Could you set down exactly the lines of the data below, starting at the one that holds "MTI (1343, 1371)" and ending at the one that holds "Товар втрачено чи", both included, and only those?

Source records
= Beginning of Section =

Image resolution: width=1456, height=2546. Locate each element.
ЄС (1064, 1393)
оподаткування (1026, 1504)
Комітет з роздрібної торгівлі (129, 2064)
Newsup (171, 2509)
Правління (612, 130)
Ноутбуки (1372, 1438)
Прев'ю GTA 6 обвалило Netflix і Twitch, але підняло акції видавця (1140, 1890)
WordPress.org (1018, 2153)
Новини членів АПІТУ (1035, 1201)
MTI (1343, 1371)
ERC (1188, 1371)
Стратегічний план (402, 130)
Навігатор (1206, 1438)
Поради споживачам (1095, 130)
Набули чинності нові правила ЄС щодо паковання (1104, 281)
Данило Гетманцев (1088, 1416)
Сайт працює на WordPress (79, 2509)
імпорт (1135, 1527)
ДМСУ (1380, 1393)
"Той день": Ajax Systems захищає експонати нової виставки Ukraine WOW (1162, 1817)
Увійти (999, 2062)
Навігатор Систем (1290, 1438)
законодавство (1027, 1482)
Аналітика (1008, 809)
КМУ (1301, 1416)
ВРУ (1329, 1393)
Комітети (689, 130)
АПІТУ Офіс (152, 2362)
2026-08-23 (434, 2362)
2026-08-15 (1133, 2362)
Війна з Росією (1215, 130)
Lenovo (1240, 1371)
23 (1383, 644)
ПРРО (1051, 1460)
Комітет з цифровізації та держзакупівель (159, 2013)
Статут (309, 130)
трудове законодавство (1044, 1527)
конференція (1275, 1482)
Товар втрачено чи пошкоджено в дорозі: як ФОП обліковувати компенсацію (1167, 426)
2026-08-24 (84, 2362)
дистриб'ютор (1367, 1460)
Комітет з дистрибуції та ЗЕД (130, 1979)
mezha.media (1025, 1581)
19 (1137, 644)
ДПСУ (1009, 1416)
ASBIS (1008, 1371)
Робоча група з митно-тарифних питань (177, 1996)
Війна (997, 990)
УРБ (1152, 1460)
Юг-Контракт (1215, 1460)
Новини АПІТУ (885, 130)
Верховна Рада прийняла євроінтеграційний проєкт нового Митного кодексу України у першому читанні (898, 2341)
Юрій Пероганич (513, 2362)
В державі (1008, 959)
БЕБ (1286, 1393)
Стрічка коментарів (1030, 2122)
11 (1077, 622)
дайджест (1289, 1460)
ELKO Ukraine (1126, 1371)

= End of Section =

> **Exercise output**
MTI (1343, 1371)
ERC (1188, 1371)
Стратегічний план (402, 130)
Навігатор (1206, 1438)
Поради споживачам (1095, 130)
Набули чинності нові правила ЄС щодо паковання (1104, 281)
Данило Гетманцев (1088, 1416)
Сайт працює на WordPress (79, 2509)
імпорт (1135, 1527)
ДМСУ (1380, 1393)
"Той день": Ajax Systems захищає експонати нової виставки Ukraine WOW (1162, 1817)
Увійти (999, 2062)
Навігатор Систем (1290, 1438)
законодавство (1027, 1482)
Аналітика (1008, 809)
КМУ (1301, 1416)
ВРУ (1329, 1393)
Комітети (689, 130)
АПІТУ Офіс (152, 2362)
2026-08-23 (434, 2362)
2026-08-15 (1133, 2362)
Війна з Росією (1215, 130)
Lenovo (1240, 1371)
23 (1383, 644)
ПРРО (1051, 1460)
Комітет з цифровізації та держзакупівель (159, 2013)
Статут (309, 130)
трудове законодавство (1044, 1527)
конференція (1275, 1482)
Товар втрачено чи пошкоджено в дорозі: як ФОП обліковувати компенсацію (1167, 426)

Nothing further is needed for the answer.